North Korean market prices suggest serious food shortages

By: Benjamin Katzeff Silberstein

Recently, the BBC became one of few global outlets to succeed in interviewing ordinary North Koreans inside the country about the food situation. The image is dire: starvation, empty markets and other signs of severe food shortages.

In the past few years when reports of food scarcity have surfaced from North Korea, market prices have given remarkably little credence to the claims. Not so at the moment. Comparing current prices levels with historic ones, the overall picture suggests that prices since the onset of the Covid-19 pandemic (and the North Korean government’s border closure), market prices have moved to a permanently higher level, indicating that overall supply of food is lower. This does not give us a specific number on how severe the food shortage is, but it gives quantitative evidence that food has become significantly scarcer since the onset of the pandemic.

To show this, I use market price data gathered and reported by Rimjingang, an online news outlet with sources inside North Korea that regularly publish market prices. I chose this specific data set because it is transparent and specific about where in the country the data comes from. Due to tightened border controls under Kim Jong Un’s tenure, information from inside North Korea has become even more difficult to access. Therefore, transparency about the data is crucial.

The price data almost exclusively comes from the region bordering China, such as Ryanggang and North Hamgyong provinces. The border region is different from the rest of the country in several crucial respect, perhaps most crucially in that it is much more involved in trade and smuggling with China than other regions. Nonetheless, the North Korean market system is integrated to some extent, with goods being transported around the country for sale. Although dilapidated infrastructure and harsh state regulations make internal travel difficult, the overall price trends very likely hold for the national level.

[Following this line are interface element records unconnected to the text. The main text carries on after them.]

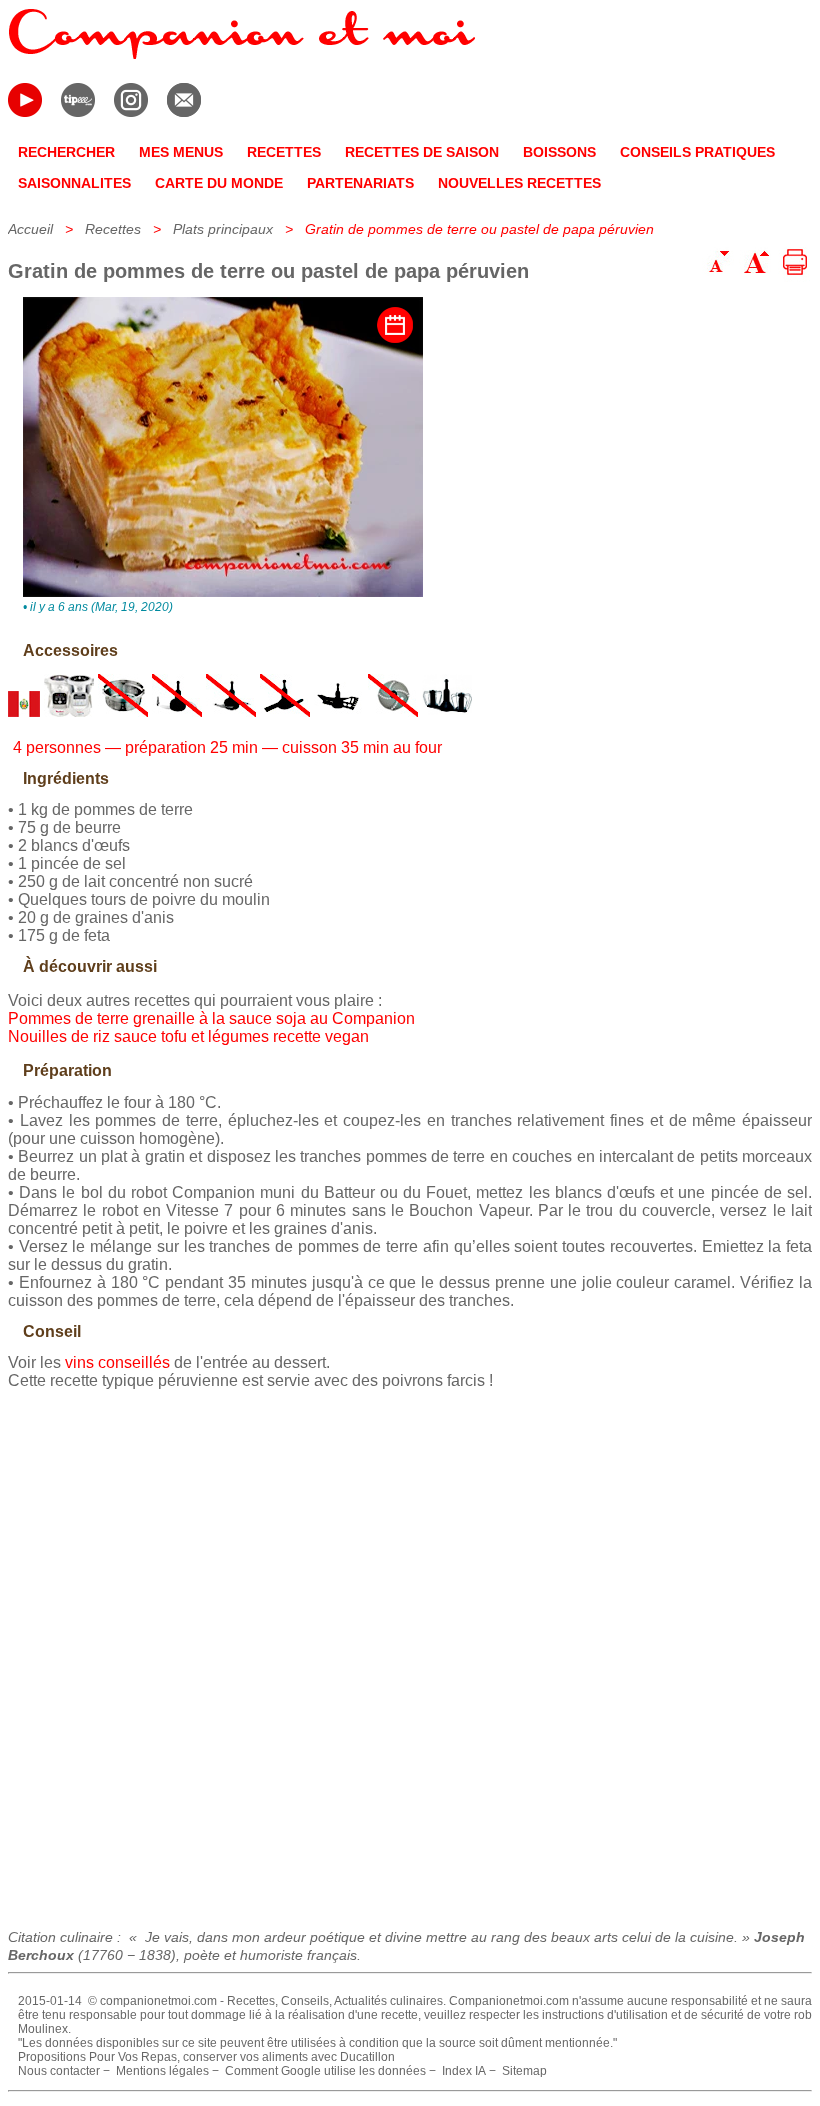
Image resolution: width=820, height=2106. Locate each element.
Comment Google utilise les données (325, 2071)
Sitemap (524, 2071)
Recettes (113, 229)
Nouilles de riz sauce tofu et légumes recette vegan (188, 1036)
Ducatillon (367, 2057)
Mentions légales (162, 2071)
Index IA (464, 2071)
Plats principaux (223, 229)
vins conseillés (117, 1362)
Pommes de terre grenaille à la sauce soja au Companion (211, 1018)
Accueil (30, 229)
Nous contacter (59, 2071)
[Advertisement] (410, 1652)
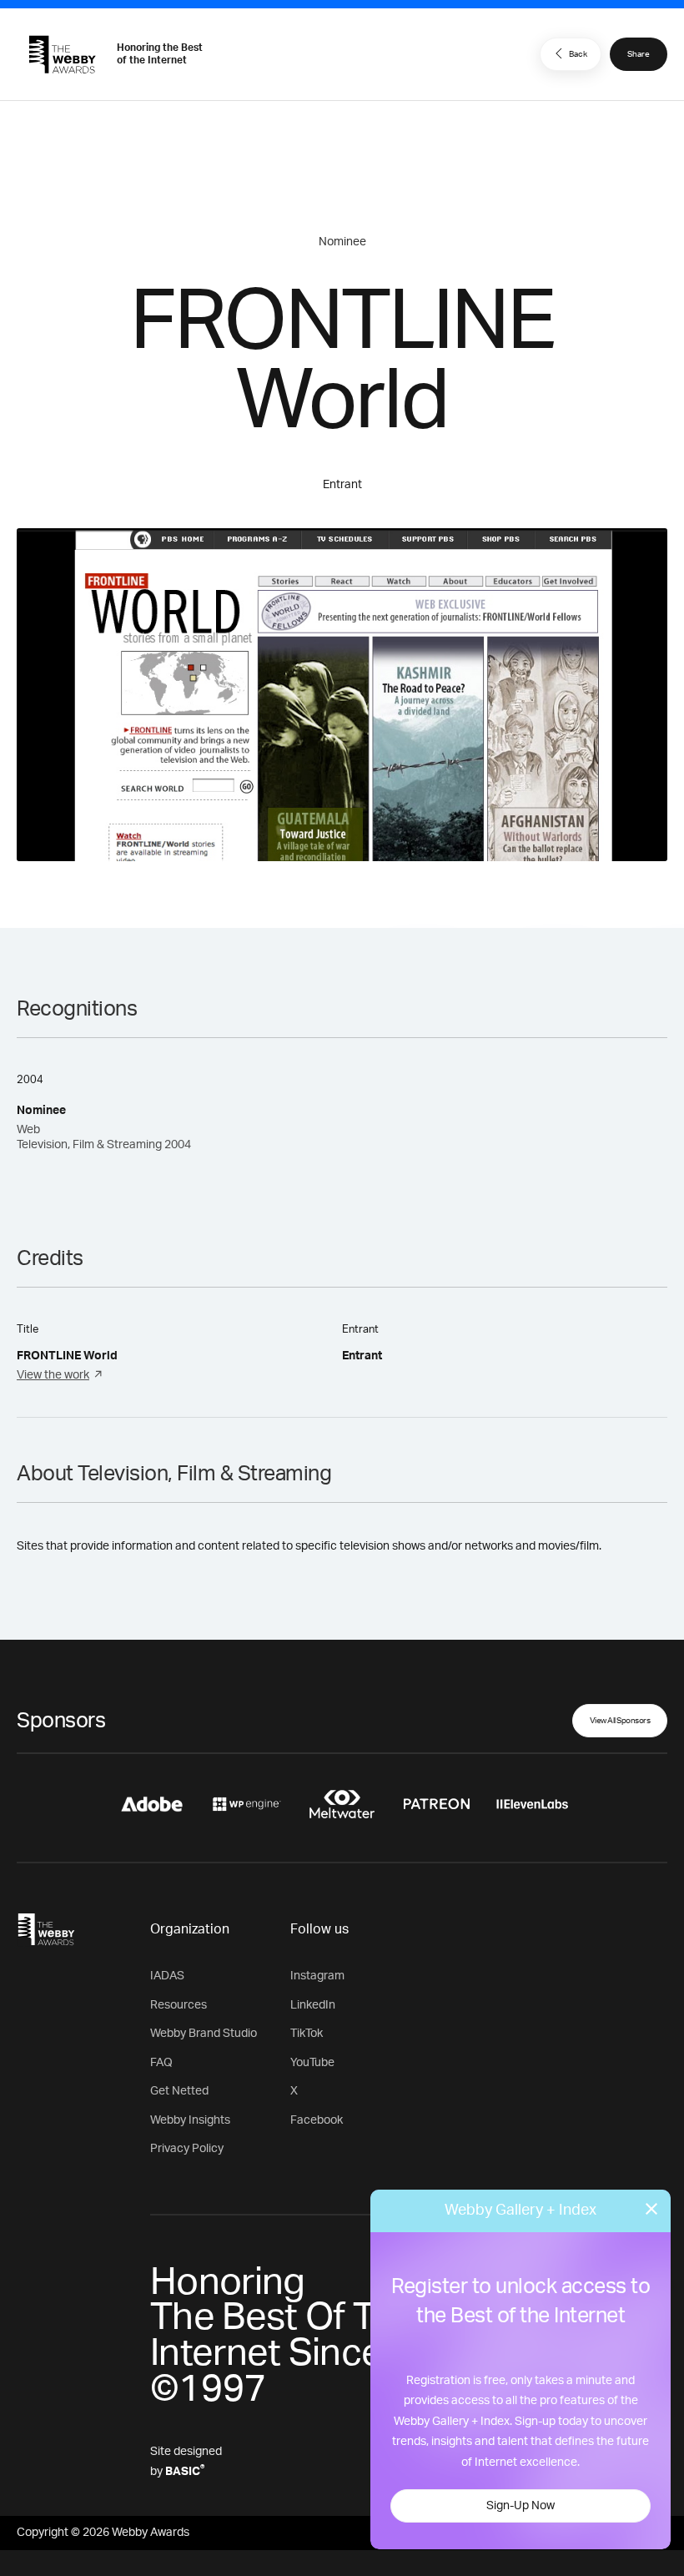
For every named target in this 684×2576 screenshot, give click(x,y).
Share (638, 54)
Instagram (317, 1976)
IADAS (167, 1976)
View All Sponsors (620, 1720)
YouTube (312, 2063)
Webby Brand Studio (203, 2033)
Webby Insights (190, 2120)
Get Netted (179, 2091)
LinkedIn (312, 2005)
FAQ (161, 2063)
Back (578, 54)
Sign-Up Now (520, 2506)
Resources (178, 2005)
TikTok (306, 2033)
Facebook (316, 2120)
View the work (53, 1375)
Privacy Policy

Market changes after Covid-19

Prices fluctuate frequently on North Korea’s markets, but usually within a more or less fixed span. The following graph shows prices for North Korea’s two main staple goods, rice and corn, from 2017 until mid-June this year. The prices are shown in renminbi, the most commonly used foreign currency in the border region, to check for inflation in the North Korean currency, Korean People’s Won (KPW).

The left side of the graph shows prices before Covid-19. Aside from a few nonsignificant bumps, prices hovered between 1–1.5 RMB for corn and 3.5 RMB for rice for the most part prior to the inception of the pandemic, fluctuating throughout the year. Interestingly, although North Korea closed its borders in January 2020 to protect against the virus, prices don’t truly begin to move until October that year.

Over the course of the next few months, however, prices for both rice and corn climbed significantly.

Rice prices rose from their regular level to move between 4 and close to 6 RMB in late 2020 and early 2021 and shot up drastically during the spring and summer months, the lean season before the fall harvest, when the storage of food begins to dry up. Prices normally go up during this season, but perhaps a spreading awareness that the border wouldn’t open anytime soon pushed prices up much further than normal. After shooting up to close to 15RMB and remaining much higher than normal for several months, prices stabilized at an interval between 8 and 4.5–5 from the fall of 2021 and onward. Prices have been moving around 5RMB since the end of 2022. That is an approximate 1.5RMB difference from the normal price level, or 42 percent.

On the one hand, prices now are much more stable than last year’s fluctuations to very high levels. On the other hand, the price level is now permanently higher, meaning that North Korean consumers face a permanently higher price level. Higher prices, logically, suggest that supply has dropped. In other words, with food supply lower, people must pay significantly more for the same amounts of food.

We see the same dynamics in prices of corn. Graph 3 below show corn prices from the fall of 2017 until the latest observation in mid-June:

Corn is a generally less preferred staple good for North Korean consumers, meaning that people tend to increase their consumption of corn when food overall becomes more expensive. From moving around 1.5RMB/kg before the pandemic, corn prices climbed significantly from late 2020, hitting almost 3RMB – a doubling of the normal price level – by March 2021. Prices then climbed further during the rest of the year and hovered around 4RMB in the late summer and fall. Since late 2022, prices have moved between 2.3 and close to 3RMB, meaning they have increased by at least more than half on the lower end of the spectrum, and doubled for the higher end.

Conclusion

None of this is evidence of a widespread famine in North Korea, and the BBC’s three eyewitness testimonies also do not fully prove anything of the sort. But that the country is experiencing a significant food shortage seems beyond doubt, as suggested both by reports from people inside the country as well as market prices. These prices do not tell the full story. The situation likely varies significantly between regions, and the state appears to have increased food ration distributions to parts of the public (see one example here). That trade with China has continued to open up little by little in 2023 has probably contributed to food prices stabilizing as well. Still, current price levels remain far higher than normal. For a population’s whose margins are mostly very small, if it doesn’t amount to starvation, it means that an already difficult situation has gone from bad to worse.